◆ EXERCISES:
1. Summarize the post about Easter with the Harrisons in two sentences.
2. In the post about Easter with the Harrisons, at which church is Brian's father the lead pastor?
3. Extend the post about Easter with the Harrisons, picking up after its final sentence.

Holidays with the Harrisons / The beauty of messy hospitality

My roommate Brian is a swell guy, and in getting to know him better I have also gotten to know his family as well. They have invited me to several family functions, mainly holiday (and soon, a wedding) and today on Easter it was no different.

It started off with going to Easter at 11am at Springbrook Community Church where Brian’s father is the lead pastor.

I was a little early for the 11am service, so I waited around till Brian arrived and then we went into the sanctuary as it was starting…

It was a good Easter service with a few sleigh-of-hand’s by Brian’s father, a lot of laughter and a lot of celebration of the resurrection. From there I met some people Brian knows, and it was nice and social. From there I drove over to their house for Easter lunch, which was great because they do a good job at being themselves and being hospitable.

(Records drawn from a collection)
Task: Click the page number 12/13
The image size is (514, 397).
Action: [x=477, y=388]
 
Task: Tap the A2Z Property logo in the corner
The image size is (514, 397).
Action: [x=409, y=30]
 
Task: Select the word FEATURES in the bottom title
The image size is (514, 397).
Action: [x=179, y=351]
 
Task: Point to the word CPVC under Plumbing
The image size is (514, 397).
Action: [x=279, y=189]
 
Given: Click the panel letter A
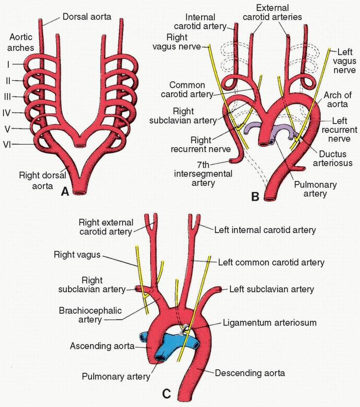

◆ YOUR WRITTEN ANSWERS:
1. The writer has gotten to know the family of roommate Brian, who have invited the writer to several family functions, and this Easter began with the 11am service at Springbrook Community Church, where Brian's father is the lead pastor. After a service full of laughter and celebration of the resurrection, the writer met some people Brian knows and then drove to the family's house for Easter lunch, where they were hospitable.

2. Springbrook Community Church.

3.
“Messy Hospitality” is a phrase I’ve heard before to describe hospitality as-is, no hook lines and sinkers, no catches, what you see is what you get, and so on. The Harrison’s home is such a place, and there’s a welcoming in that family that is “as-is” and I love it completely.
Messy hospitality can get complicated as its fractured and untidy. But I suppose that’s the beauty of it, it comes unvarnished and doesn’t have a shine to it for appearance’s sake. As Leonard Cohen croons in Anthem;

                                                              Ring the bells that still can ring
                                                              Forget your perfect offering
                                                              There is a crack in everything
                                                              That’s how the light gets in.

Growing up my family’s life was very private, and consequently my life was very privatized and compartmentalized. Some of it A lot of it was operating out of fear, and fear compounds itself on fear and before you know it you have this massive fear stack that you have no idea how you’re going to dismantle it…except, say if you move in the direction of honesty (to self inasmuch to others), even if that means transparency and, ultimately, messy hospitality.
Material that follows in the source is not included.